PySpark Data Filtration¶

Todays post covers the following:

Filtration by column value (one or multiple conditions)
String related filtration using like / contains
Missing data filtration
List based filtration using isin
General data clearning operations

Basic filtering¶

You can refer to columns using any of these notations: df.age , df['age'], col('age') Basic Filtering

# Filter on >, <, >=, <=, == condition
df_filtered = df.where(df.age > 30)
df_filtered = df.where(df['age'] > 30)

# Using col() function
from pyspark.sql.functions import col
df_filtered = df.where(f.col("age") > 30)

Filter with multiple conditions¶

Multiple conditions require parentheses around each condition

# AND condition ( & )
df_filtered = df.filter((df.age > 25) & (df.department == "Engineering"))
# OR condition ( | )
df_filtered = df.filter((df.age < 30) | (df.department == "Finance"))

String filters¶

String column related filtration using soft and hard matches as well as regex

# Filter rows where department equals 'Marketing'
df_filtered = df.where(df.department == "Marketing")

# Case-insensitive filter
df_filtered = df.where(f.col("department").like("MARKETING"))

# Contains a substring
df_filtered = df.where(f.col("department").contains("Engineer"))
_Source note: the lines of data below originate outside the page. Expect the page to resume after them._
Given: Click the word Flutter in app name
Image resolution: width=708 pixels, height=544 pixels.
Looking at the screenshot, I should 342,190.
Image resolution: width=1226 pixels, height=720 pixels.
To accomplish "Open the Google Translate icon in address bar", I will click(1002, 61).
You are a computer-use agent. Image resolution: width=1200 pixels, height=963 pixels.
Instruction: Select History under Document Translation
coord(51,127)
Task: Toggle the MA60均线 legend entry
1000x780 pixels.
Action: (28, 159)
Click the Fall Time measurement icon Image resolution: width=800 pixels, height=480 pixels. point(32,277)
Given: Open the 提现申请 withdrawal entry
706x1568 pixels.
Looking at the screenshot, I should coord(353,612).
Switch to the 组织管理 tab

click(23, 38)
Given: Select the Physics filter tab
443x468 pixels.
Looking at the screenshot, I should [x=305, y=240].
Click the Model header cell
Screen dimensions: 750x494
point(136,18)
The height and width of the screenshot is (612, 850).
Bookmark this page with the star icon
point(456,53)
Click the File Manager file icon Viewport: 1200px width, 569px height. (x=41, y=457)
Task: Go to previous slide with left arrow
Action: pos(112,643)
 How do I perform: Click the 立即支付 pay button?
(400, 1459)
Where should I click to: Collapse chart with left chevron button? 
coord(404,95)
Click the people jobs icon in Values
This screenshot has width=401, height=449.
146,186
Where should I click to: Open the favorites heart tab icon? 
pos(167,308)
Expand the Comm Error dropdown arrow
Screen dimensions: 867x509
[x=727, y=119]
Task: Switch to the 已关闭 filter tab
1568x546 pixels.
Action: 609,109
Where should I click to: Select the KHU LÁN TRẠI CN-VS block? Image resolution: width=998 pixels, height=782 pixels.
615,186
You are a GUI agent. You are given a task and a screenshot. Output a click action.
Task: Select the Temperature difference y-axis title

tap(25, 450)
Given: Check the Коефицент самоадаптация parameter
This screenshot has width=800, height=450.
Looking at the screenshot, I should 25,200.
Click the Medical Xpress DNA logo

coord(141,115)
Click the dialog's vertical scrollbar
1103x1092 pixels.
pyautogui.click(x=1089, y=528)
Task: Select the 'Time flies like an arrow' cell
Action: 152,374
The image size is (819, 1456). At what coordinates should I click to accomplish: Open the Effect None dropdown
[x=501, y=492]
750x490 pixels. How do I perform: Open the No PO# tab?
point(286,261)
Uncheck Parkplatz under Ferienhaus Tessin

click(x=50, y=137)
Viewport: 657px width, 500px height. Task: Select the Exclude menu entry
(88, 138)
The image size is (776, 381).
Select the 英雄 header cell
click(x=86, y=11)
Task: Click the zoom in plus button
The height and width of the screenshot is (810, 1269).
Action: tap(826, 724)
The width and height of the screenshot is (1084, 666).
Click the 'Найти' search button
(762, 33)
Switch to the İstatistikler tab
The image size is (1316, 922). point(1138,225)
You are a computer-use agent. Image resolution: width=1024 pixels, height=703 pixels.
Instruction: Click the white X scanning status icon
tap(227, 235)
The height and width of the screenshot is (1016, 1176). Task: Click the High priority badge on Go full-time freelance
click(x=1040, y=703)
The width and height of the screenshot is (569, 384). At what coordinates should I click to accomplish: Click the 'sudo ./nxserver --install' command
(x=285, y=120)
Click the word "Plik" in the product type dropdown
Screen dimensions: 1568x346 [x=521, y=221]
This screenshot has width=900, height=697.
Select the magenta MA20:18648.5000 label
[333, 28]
# Filter rows where the name starts with 'A'
df.where(f.col("name").startswith("A")).show()

# Filter rows where the name ends with 'e'
df.where(f.col("name").endswith("e")).show()

# Filter rows where the name matches a regex
df.where(f.col("name").rlike("^A.*")).show()

Null filters¶

Show rows with column value is null for a single column filtering rows with missing data in that column and visa versa

# Filter rows where a column is null
df_filtered = df.where(df.department.isNull())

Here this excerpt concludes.